ECLI:NL:RBSGR:2002:AD8398
Rechtbank 's-Gravenhage
- Eerste aanleg - enkelvoudig
- Rechtspraak.nl
Onrechtmatige bewaring en recht op rechtsbijstand van vreemdeling
In deze zaak gaat het om de onrechtmatige bewaring van een vreemdeling, die stelt de Franse nationaliteit te hebben. De vreemdeling is op 27 december 2001 in bewaring gesteld door de Staatssecretaris van Justitie. De gemachtigde van de vreemdeling, mr. A.C. Bosch, had zich voorafgaand aan het gehoor als raadsman gesteld en aangegeven bij het gehoor aanwezig te willen zijn. Echter, het gehoor heeft plaatsgevonden zonder zijn aanwezigheid, wat in strijd is met het recht van de vreemdeling op rechtsbijstand. De rechtbank oordeelt dat de politie de raadsman op de hoogte had moeten stellen van het voorgenomen tijdstip van het gehoor en hem de gelegenheid had moeten geven om aanwezig te zijn. De rechtbank stelt vast dat de vreemdeling niet correct is geïnformeerd over de aanwezigheid van zijn raadsman, wat leidt tot de conclusie dat de bewaring onrechtmatig is geweest.

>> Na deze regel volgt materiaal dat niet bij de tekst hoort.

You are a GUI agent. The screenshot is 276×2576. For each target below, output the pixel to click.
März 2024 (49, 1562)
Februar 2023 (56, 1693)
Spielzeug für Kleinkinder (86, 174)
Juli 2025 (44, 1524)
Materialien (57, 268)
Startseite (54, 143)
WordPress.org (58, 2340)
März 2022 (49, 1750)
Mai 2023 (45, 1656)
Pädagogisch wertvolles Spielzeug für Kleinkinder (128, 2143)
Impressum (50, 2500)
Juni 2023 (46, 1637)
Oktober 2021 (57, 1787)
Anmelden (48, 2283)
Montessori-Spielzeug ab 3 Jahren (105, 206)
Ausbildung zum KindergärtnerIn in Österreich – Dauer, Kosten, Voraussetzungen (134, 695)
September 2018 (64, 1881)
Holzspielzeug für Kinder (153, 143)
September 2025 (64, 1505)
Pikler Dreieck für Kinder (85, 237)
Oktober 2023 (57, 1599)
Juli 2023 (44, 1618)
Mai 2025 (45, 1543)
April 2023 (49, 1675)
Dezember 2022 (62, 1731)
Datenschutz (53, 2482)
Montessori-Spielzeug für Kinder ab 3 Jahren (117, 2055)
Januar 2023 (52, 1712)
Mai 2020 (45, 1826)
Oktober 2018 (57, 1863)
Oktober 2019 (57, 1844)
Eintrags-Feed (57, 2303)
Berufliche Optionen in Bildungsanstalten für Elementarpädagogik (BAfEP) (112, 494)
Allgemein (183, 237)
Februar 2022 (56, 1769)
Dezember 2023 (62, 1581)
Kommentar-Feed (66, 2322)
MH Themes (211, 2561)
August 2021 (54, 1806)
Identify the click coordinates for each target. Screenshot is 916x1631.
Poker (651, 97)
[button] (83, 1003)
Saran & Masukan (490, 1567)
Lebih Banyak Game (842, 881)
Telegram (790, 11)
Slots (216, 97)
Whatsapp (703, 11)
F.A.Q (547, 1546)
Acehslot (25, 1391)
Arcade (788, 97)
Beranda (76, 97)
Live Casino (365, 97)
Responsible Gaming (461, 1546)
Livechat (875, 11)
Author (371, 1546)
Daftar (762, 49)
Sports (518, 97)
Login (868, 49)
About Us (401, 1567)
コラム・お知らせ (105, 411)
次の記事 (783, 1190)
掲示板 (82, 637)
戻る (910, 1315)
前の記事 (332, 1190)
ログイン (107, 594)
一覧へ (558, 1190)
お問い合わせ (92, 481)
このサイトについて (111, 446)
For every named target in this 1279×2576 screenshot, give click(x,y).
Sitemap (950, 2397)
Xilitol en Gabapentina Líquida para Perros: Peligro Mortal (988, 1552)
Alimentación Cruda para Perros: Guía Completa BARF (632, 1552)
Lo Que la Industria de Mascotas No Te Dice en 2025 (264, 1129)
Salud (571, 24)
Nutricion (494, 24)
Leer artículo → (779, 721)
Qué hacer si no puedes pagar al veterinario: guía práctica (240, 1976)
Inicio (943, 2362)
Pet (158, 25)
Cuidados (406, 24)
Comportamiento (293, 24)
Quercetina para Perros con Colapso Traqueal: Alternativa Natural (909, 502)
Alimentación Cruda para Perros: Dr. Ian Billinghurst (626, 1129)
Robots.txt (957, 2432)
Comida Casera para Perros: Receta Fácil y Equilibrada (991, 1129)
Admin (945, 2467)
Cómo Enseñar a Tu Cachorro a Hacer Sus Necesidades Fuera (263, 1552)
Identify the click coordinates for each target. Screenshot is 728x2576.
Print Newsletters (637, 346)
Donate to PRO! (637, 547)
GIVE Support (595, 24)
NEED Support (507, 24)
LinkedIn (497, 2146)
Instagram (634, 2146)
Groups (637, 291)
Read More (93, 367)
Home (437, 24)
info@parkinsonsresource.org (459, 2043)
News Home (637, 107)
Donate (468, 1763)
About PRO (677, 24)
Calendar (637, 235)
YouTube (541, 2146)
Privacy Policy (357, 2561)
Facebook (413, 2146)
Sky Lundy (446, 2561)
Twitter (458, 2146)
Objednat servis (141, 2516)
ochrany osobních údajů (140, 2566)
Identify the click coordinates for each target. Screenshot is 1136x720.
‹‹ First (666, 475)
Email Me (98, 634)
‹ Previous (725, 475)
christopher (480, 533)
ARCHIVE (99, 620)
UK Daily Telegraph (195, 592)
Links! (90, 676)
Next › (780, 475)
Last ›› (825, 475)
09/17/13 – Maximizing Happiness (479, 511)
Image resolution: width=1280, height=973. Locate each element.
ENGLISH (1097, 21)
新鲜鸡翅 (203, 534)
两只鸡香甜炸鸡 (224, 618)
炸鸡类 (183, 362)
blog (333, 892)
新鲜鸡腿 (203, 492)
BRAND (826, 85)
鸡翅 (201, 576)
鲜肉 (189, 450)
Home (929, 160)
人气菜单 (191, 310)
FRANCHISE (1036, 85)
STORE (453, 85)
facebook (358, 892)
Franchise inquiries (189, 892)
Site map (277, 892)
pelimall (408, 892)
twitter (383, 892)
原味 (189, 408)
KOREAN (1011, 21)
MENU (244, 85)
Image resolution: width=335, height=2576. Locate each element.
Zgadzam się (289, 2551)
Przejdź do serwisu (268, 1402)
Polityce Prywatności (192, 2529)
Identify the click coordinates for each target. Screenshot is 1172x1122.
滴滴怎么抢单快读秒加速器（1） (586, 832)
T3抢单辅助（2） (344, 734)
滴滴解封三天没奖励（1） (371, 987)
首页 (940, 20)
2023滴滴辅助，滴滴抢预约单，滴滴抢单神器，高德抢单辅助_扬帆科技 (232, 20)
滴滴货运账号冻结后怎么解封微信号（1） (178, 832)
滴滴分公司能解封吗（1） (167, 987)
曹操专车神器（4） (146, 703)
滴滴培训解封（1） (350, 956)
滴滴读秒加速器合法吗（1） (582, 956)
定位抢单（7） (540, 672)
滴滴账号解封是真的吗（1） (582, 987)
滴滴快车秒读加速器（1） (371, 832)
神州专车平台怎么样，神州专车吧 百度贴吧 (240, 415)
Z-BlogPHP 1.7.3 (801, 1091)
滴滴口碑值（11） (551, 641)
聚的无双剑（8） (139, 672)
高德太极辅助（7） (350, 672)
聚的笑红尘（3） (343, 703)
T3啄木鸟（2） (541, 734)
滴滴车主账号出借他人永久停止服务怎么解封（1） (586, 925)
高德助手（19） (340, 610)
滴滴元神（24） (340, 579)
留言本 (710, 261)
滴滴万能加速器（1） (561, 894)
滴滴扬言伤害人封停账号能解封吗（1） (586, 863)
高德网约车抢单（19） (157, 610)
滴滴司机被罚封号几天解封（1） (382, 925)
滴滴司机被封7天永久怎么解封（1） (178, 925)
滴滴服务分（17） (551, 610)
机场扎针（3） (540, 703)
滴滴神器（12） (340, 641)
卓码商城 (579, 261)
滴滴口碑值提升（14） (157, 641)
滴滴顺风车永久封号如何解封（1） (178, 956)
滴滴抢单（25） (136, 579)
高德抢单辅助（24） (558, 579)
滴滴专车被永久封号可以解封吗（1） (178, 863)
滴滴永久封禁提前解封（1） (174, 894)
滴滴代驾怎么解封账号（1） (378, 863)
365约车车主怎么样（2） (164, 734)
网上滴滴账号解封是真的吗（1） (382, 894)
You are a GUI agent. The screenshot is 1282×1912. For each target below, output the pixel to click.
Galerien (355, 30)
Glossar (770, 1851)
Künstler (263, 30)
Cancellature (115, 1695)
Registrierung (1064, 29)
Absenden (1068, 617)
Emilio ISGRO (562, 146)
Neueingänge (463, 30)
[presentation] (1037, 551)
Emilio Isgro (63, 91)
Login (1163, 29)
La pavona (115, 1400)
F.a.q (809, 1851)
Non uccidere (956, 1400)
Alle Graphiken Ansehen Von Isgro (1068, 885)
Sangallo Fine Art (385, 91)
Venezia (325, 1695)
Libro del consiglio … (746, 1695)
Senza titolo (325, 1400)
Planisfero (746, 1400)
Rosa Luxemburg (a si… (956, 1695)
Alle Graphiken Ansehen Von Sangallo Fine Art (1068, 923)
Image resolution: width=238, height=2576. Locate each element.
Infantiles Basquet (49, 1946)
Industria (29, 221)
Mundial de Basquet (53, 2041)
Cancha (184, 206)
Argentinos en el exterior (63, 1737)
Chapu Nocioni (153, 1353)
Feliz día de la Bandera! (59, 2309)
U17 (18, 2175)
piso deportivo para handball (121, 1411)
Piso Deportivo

De rechtbank heeft op 10 januari 2002 uitspraak gedaan en verklaart het beroep van de vreemdeling gegrond. De rechtbank kent de vreemdeling een schadevergoeding toe van € 90,76, gebaseerd op de normbedragen voor vrijheidsontneming. Daarnaast wordt de Staatssecretaris van Justitie veroordeeld in de proceskosten van de vreemdeling, die zijn vastgesteld op € 644,37. De rechtbank benadrukt dat de vreemdeling recht heeft op rechtsbijstand en dat de procedure rondom zijn inbewaringstelling niet correct is verlopen, wat heeft geleid tot de toekenning van schadevergoeding en proceskosten.
Partijen hebben de mogelijkheid om tegen deze uitspraak hoger beroep in te stellen bij de Afdeling bestuursrechtspraak van de Raad van State binnen een termijn van één week na verzending van de uitspraak.